For a deeper look at how payments flow through a construction project once you have picked your contractor, read our guide on what a draw schedule is and how it protects you. And once your project starts, keep an eye on change orders - the Opsite Change Order Analyzer lets you upload any change order your contractor sends, checks the pricing against California market rates, and tells you whether to approve, negotiate, or push back.
Frequently Asked Questions
How many contractor bids should I get for a remodel?
Get three bids minimum. Two is not enough to establish a market range, and one is just a number with no context. If the project is over $100,000, get four bids. The extra time investment protects you against low-ball traps and gives you real negotiating data.
What is a reasonable difference between contractor bids?
Bids within 10-15% of each other suggest you have a real market range for the scope. A spread wider than 25-30% almost always means the scope is not consistent across bids. Go back to the outliers and ask specifically what they included or excluded to create that difference.
Can I negotiate a contractor bid down?
Yes, but be careful about how. Asking a contractor to cut their bid by 15% without reducing scope just means they will cut something you will not notice until it fails - like insulation, waterproofing membrane, or subfloor prep. Instead, ask them to identify line items that could be value-engineered without compromising the finished product. A good contractor will have honest answers. A bad one will just discount and then claw it back through change orders.
What does it mean if a bid has no line items - just a lump sum?
It means you have no visibility into where the money is going and no way to hold the contractor accountable if they cut corners. Lump sum bids are a major red flag on projects over $25,000. Require a detailed breakdown before you sign anything.
How do I know if an allowance in a bid is realistic?
Price it out yourself. Go to a tile showroom, a cabinet supplier, or a plumbing fixture store and get real prices for what you want. Substitute those numbers into the bid's allowance lines and re-total. If the bid was at $75,000 and it is now at $95,000, you found $20,000 in hidden cost exposure before you signed. This single exercise saves most homeowners tens of thousands of dollars.
Should the contractor I hire have specific experience with my type of project?
Yes, and you can verify this with permit data. A contractor who has pulled 40 kitchen remodel permits in the last five years knows the inspection sequence, the common surprises, and how to schedule subcontractors efficiently. A contractor who has pulled two kitchen permits and mostly does commercial work is learning on your dollar. The Opsite Pro Report pulls permit history and shows project specialties by category.
What is a fixed-price contract vs a cost-plus contract, and which is better for comparing bids?

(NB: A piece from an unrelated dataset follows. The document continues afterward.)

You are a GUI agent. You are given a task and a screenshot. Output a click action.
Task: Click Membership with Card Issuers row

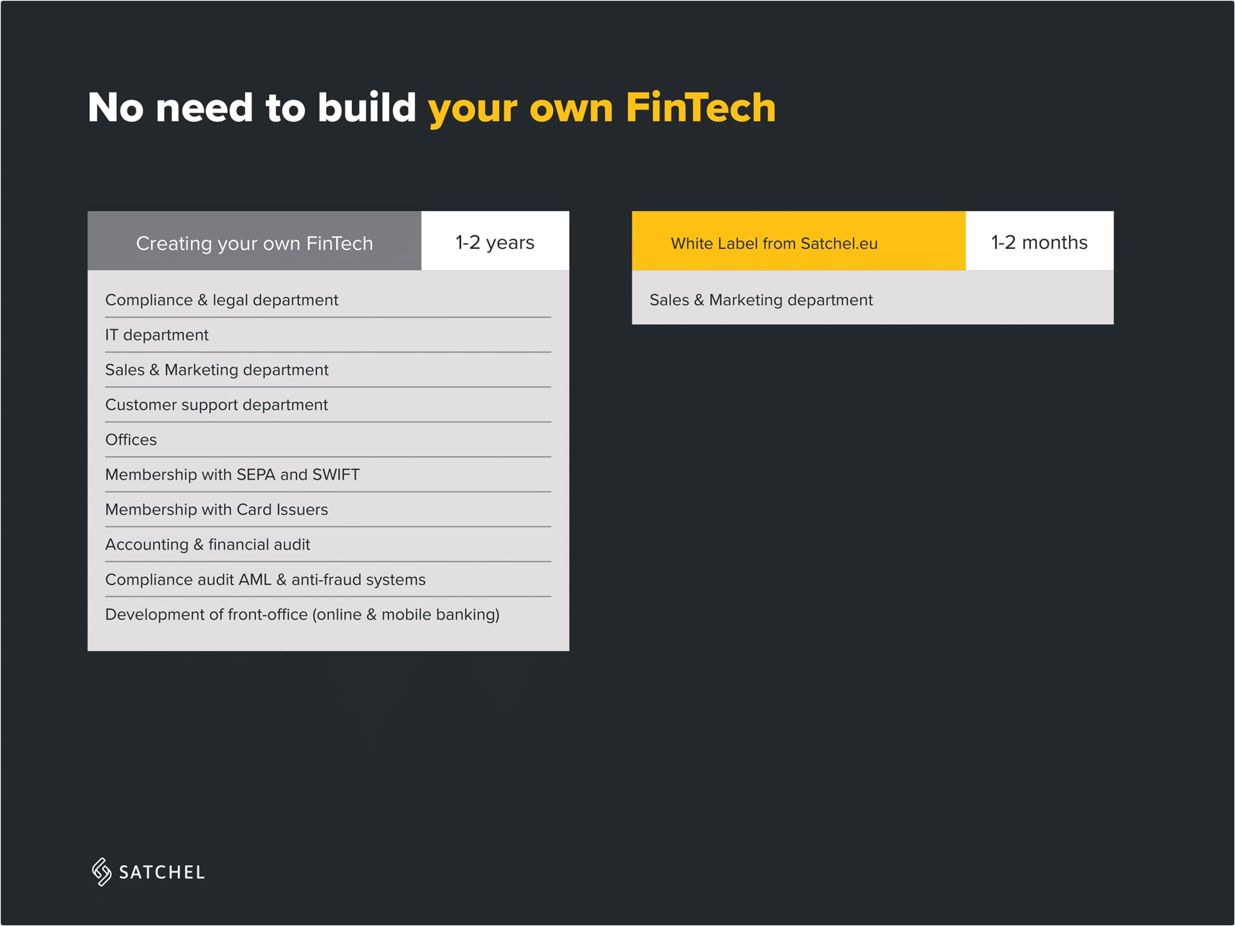pos(216,510)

A fixed-price contract means the contractor takes the risk on their labor and material costs staying within budget. A cost-plus contract means you pay actual costs plus a markup percentage, so your final number is unknown until the project is done. For bid comparison purposes, only fixed-price bids are truly comparable. If a contractor insists on cost-plus for a well-defined scope, that is a signal they do not want to be held to a number - ask why.
Do I need a permit for my remodel, and does it affect the bid?
Most structural, electrical, plumbing, and HVAC work in California requires a permit. The permit fee is real money - $800 to $2,500 for most residential remodels - and should appear as an explicit line item in the bid. If a contractor offers to do the work without pulling permits to save money, decline. Unpermitted work can void your homeowner's insurance, create problems when you sell, and leave you with no recourse if the work fails inspection.